After three seasons, the GLAAD Media Award nominated and two-time Peabody Award winning series Sort Of will say goodbye.
In the final season which is now streaming on Max, Bilal Baig continues Sabi’s journey as they come to terms with their mixed feelings of grief and a unique sense of freedom following the death of their father. Throughout the season, Sabi will navigate their identity which leads to a lot of major life choices.
True to Sort Of‘s brand the final season will be messy, funny and hopeful. It also welcomes internationally acclaimed gender non-conforming writer and creative Alok Vaid-Menon and actress, singer songwriter and human rights advocate Angelica Ross.

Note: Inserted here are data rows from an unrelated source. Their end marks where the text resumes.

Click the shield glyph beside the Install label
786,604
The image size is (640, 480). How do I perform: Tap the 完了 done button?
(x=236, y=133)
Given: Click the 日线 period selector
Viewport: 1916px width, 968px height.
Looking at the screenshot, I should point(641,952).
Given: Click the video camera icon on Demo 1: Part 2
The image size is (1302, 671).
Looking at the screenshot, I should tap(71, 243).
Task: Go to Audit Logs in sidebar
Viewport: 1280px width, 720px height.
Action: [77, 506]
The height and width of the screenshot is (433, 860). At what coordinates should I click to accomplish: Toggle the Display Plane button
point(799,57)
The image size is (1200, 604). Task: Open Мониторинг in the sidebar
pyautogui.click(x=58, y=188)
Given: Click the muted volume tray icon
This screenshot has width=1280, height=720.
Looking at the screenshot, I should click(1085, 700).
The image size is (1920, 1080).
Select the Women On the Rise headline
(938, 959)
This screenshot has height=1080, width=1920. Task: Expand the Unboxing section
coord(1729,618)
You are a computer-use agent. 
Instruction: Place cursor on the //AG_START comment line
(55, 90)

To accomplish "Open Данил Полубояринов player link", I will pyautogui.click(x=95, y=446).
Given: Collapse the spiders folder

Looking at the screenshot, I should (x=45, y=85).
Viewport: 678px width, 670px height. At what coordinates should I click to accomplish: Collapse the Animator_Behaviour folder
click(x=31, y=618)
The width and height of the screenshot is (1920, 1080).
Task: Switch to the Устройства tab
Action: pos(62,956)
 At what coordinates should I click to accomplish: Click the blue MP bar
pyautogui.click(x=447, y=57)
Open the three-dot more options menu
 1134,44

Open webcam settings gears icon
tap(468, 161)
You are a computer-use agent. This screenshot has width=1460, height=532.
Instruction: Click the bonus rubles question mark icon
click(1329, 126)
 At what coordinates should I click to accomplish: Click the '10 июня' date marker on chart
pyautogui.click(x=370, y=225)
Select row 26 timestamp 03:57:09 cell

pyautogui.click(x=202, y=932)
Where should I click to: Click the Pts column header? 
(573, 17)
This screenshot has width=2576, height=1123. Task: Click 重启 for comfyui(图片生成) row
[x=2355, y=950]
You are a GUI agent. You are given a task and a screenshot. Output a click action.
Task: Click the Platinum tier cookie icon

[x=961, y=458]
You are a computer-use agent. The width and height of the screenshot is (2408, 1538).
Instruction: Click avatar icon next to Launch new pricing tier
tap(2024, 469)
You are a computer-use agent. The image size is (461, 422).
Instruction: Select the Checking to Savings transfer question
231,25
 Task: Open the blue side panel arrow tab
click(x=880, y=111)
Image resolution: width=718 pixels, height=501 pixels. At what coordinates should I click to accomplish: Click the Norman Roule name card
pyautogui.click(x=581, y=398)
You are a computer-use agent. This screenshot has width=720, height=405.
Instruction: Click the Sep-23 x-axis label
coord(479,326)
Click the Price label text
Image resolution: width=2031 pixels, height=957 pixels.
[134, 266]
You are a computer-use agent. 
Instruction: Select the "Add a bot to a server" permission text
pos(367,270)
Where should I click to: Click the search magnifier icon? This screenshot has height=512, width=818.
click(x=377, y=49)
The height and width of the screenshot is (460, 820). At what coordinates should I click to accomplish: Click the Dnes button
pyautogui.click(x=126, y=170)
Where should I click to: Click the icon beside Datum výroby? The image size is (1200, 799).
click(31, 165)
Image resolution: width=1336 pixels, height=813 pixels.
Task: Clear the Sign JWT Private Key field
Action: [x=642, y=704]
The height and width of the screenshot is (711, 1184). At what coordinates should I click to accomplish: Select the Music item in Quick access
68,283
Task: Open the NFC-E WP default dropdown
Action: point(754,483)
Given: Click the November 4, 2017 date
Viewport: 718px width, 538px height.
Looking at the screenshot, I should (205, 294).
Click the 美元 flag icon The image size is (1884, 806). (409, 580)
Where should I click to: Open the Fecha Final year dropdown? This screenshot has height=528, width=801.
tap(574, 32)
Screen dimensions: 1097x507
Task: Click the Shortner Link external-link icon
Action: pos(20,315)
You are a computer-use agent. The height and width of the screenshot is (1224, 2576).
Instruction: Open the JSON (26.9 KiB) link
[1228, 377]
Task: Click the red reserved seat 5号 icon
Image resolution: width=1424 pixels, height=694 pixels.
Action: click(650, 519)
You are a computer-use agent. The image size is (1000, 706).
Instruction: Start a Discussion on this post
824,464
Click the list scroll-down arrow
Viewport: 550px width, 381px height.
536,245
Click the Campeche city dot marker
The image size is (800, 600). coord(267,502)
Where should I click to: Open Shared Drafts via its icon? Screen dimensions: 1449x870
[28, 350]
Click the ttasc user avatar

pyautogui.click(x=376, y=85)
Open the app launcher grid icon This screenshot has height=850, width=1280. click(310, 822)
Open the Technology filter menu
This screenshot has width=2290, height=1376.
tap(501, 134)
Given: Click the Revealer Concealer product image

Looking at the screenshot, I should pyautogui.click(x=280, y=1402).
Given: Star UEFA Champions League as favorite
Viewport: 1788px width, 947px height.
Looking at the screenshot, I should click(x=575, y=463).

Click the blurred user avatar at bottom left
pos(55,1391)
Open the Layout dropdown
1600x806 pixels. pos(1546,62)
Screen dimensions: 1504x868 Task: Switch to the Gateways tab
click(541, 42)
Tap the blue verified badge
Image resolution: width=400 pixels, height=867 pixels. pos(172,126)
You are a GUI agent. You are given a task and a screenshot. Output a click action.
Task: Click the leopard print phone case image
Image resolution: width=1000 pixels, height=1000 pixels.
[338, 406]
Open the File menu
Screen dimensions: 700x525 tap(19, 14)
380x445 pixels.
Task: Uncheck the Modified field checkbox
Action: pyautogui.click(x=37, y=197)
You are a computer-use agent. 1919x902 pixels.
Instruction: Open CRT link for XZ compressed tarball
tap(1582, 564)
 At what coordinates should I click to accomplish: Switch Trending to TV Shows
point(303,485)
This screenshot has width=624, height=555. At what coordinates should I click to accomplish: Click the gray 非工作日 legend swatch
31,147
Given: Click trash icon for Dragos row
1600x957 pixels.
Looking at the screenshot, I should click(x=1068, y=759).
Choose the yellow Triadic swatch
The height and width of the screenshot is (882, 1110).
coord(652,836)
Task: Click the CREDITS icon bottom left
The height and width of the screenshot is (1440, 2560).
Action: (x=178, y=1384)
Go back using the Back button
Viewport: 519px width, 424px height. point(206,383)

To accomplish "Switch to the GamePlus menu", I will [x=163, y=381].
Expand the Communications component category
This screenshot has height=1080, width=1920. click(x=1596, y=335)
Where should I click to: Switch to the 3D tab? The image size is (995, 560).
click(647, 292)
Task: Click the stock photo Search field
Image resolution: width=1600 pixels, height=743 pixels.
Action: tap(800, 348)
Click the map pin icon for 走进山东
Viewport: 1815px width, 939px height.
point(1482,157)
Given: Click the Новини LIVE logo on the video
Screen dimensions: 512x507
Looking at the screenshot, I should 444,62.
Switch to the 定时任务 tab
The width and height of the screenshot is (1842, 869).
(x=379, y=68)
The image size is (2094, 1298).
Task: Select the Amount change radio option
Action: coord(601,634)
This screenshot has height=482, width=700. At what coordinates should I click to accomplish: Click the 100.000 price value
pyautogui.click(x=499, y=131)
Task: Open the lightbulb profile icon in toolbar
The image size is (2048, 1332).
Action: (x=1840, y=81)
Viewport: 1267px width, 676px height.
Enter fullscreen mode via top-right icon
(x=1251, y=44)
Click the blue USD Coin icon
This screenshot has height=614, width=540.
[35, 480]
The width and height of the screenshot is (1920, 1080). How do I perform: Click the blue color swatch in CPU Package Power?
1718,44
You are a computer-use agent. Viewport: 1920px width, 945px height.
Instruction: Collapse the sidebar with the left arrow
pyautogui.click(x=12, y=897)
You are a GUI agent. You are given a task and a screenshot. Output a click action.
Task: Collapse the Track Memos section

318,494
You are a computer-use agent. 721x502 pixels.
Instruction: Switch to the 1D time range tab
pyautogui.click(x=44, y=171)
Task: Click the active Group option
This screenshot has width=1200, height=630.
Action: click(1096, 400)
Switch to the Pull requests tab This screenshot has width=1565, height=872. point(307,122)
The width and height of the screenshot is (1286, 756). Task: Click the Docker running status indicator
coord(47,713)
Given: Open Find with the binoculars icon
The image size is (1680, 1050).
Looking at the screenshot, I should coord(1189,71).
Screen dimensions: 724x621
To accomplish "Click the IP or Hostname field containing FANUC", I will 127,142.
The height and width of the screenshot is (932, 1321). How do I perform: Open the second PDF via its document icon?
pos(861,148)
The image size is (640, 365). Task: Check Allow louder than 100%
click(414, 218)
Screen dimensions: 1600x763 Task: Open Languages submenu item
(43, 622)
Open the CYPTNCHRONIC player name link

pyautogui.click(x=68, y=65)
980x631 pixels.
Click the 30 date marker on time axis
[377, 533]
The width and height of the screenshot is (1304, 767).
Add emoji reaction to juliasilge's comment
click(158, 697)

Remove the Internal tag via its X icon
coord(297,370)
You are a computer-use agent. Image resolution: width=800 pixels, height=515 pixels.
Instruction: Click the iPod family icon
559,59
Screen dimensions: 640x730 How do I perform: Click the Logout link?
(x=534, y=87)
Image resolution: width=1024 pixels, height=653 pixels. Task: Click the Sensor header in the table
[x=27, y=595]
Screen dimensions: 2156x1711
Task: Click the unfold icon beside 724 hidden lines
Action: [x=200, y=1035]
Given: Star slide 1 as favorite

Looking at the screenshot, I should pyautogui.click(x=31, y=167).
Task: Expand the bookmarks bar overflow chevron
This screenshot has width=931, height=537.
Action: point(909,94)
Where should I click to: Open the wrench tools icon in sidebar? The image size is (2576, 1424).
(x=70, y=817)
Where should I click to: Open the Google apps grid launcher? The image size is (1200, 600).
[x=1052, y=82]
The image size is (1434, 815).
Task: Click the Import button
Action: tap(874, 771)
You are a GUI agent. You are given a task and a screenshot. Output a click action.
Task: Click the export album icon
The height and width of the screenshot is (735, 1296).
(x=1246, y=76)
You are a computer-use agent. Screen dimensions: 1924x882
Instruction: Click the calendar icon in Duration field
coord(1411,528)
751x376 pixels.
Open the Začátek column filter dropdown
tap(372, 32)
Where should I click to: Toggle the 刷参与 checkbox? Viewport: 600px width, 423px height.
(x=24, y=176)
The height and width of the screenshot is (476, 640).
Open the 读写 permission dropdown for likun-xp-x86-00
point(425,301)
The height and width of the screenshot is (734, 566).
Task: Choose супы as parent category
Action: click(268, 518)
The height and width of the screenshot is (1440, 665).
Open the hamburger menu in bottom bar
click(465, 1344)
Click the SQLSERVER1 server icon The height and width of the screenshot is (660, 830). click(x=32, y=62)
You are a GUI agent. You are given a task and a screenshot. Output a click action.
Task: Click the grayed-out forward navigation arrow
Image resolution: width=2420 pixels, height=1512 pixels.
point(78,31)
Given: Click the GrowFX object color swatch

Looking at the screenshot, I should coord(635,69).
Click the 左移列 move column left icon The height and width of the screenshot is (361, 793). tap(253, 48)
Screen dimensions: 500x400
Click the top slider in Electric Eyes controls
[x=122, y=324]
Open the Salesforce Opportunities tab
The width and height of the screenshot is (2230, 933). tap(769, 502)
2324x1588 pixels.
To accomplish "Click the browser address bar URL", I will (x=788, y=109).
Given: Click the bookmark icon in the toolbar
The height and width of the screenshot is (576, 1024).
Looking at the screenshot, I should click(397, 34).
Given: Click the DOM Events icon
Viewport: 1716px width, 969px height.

Baig co-created the series with Fab Filippo and serves as executive producer. That said, Baig bids a fond farewell to the series and they talked to GLAAD about how it feels to see Sort Of come to an end and the impact it had on the LGBTQ community.
How is it like to bring Sort Of to an end after three seasons?
I just keep reflecting on how special it feels to be a part of putting a story like this into the world, and how powerful it feels for a queer story to find its own natural ending. It’s bittersweet for sure, but I’m relieved knowing Sort Of will always exist and can be discovered or re-visited whenever.
What has playing Sabi taught you about yourself?
Playing Sabi has definitely invited me to continue to cultivate my relationship to myself, my own personhood. I’ve been able to ask myself who I want to be in this world, what does my community look like, what more do I want to do in this world? Like Sabi, I have a hard time centering my own needs and desires and I’ve been working on that more consciously through playing this role.
How do you hope season 3 puts a satisfying bookend to Sabi’s journey for audiences?
I think tonally, the ending is so in the world of the show — a little funny, a little achy, always searching. It’s not a neat, nicely wrapped-up ending. It’s a little messy, and there are questions you’ll be left with in the end. And my hope is that allows audiences to keep thinking about the characters and how they may continue to transform after finishing the final episode. That all feels really satisfying to me.
When it comes to queer POC stories, there seems to always be that other layer of “otherness” that TV series and films have to navigate. How do you think Sort Of balances Sabi’s queer identity and Pakistani culture while making the whole show universal?
I’m a big believer in the more specific you are in the writing, the more universal it feels. And it’s a major asset that our writers rooms have always been so cosmopolitan, reflecting diversity across age, gender, race, etc. And this project has always been the result of mine and Fab’s worlds coming together, and in some ways we couldn’t be more different from each other, and I think that informs why the show feels the way it does.
How does the final season of Sort Of speak to where you are in your career as a writer and actor?
Sort Of was a total crash course for me in what it takes to make television. It was the best education I could get in this kind of work. I feel like there’s still so much for me to learn, and I feel energized to figure out how to work across all these mediums — television, theatre and film — in as balanced of a way as possible.
After three seasons, what legacy do you hope Sort Of leaves in LGBTQ television history?
I hope more queer and trans artists of colour are given the opportunity to tell their stories, with exactly the kind of support they need and deserve. I hope we can be remembered for our honest storytelling, and our commitment across all three seasons to give diverse writers, directors, crew and cast the space to really flex their creative muscles.